* **Supplied passage**:
════════

I don't know how much clearer it needs to be for any pro-"AI" academics than the collusion of government and tech giants announcing $500b in funding for "AI to cure cancer" while simultaneously preparing to gut the NIH: you are digging your own grave.
Yes. Of course it won't. None of it does. That should be a given. Criticising the "AI" as not working in most cases misses the point and detracts from the larger problems of power accumulation, labor deskilling, wealth extraction, etc. I feel like "it won't work" increasingly falls in the category of "the computers aren't thinking" as sort of true but orthogonal criticism.

════════

* **What to work on**:
1. Answer these from the passage on AI funding:
(a) What funding amount is announced?
(b) Which agency is being prepared to be gutted?
(c) Which criticism is "it won't work" compared to?
2. Reproduce the stretch of the passage on AI funding from "Yes. Of course" through "but orthogonal criticism.".
3. Write what follows the last sentence of the passage on AI funding.

* **Data shown**:
════════

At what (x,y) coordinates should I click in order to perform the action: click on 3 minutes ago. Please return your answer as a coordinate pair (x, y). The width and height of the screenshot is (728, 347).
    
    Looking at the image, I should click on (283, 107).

════════

* **Expected results**:
1.
(a) $500b
(b) The NIH
(c) "the computers aren't thinking"

2.
Yes. Of course it won't. None of it does. That should be a given. Criticising the "AI" as not working in most cases misses the point and detracts from the larger problems of power accumulation, labor deskilling, wealth extraction, etc. I feel like "it won't work" increasingly falls in the category of "the computers aren't thinking" as sort of true but orthogonal criticism.

3.
Another way of saying it is that even if it did work it would be extremely bad to replace all human scientists with a gigantic for-profit AI farm
@jonny i think "it (the current thing you are plugging) does not do what you just claimed it does" is important to say, but i see it as but one table leg of the larger, more important political/ideological arguments around labor and capital (which is obviously what this is really all about). whereas ceding "it actually works" gives them unearned tactical rhetorical advantages - because they unfortunately control the media narrative. https://web.archive.org/web/20250107105052/https://cohost.org/vectorpoem/post/5421000-please-avoid-getting
@jonny "it will/would/could work", on the other hand, isn't usually worth the energy to litigate because it's all fantasy anyway. "my cloned hippogryph will beat you up by FY2028" ok sure man
@jplebreton sure ya, agreed. what i'm referring to is sorta driveby sniping at something like "that won't work" and moving on, missing what the point is. you start with 'it won't work' sure but if that's the only thing being said about something then usually the particular system being captured/etc. is being missed.